У Марго пульсировали уши, в глазах щипали слезы. Она слышала тяжелое дыхание сержанта Цоя и Мигеля, испуганных ее вспышкой. У нее был последний шанс заступиться за мать, которой она так долго стыдилась. Марго пыталась сдержать слезы.
– Я постараюсь что-нибудь для вас разузнать, – наконец ответил сержант Цой, сдаваясь. – Я поговорю с хозяином, и посмотрим, что получится найти о мистере Киме. – Он помолчал. – Знаю, вы так не думаете, и все же я понимаю больше, чем вам кажется.
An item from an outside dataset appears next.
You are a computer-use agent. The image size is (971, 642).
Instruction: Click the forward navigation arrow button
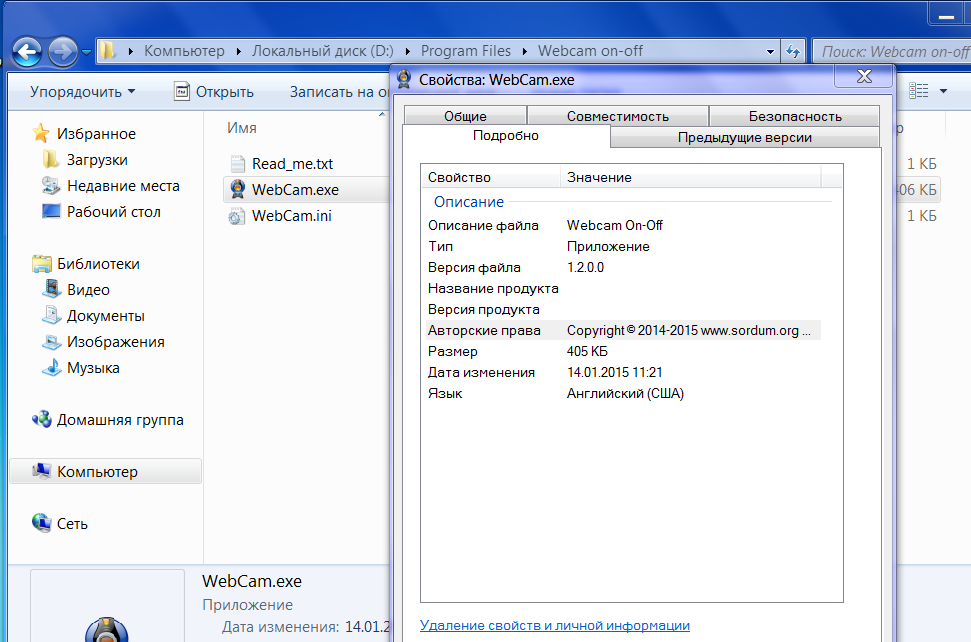(62, 50)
Я вам сочувствую, просто пытаюсь быть реалистом. Сожалею о вашей утрате.
– Ну и ну… – выдохнул Мигель, когда Марго повесила трубку.
– Думаешь, я спятила? – Она вытерла пот со лба, пытаясь восстановить дыхание.
– Честно говоря, я думаю, ты права. Это остальные свихнулись, Марго. – Мигель взглянул вперед, словно только сейчас заметил закат – знойно-оранжевый и ярко-розовый. – Весь мир в полной заднице. Но мы заслуживаем знать правду. – Он отстегнул ремень безопасности. – А теперь можно поесть?
Они вышли из машины. Ночь почти вступила в свои права. Марго глубоко вдохнула. Ей всегда нравился Лос-Анджелес, покрытый золотистыми лучами заходящего солнца, с темными силуэтами пальм. Временами, когда на мгновение замолкали машины и сигнализации, можно было услышать пение птиц и вообразить, будто находишься в раю.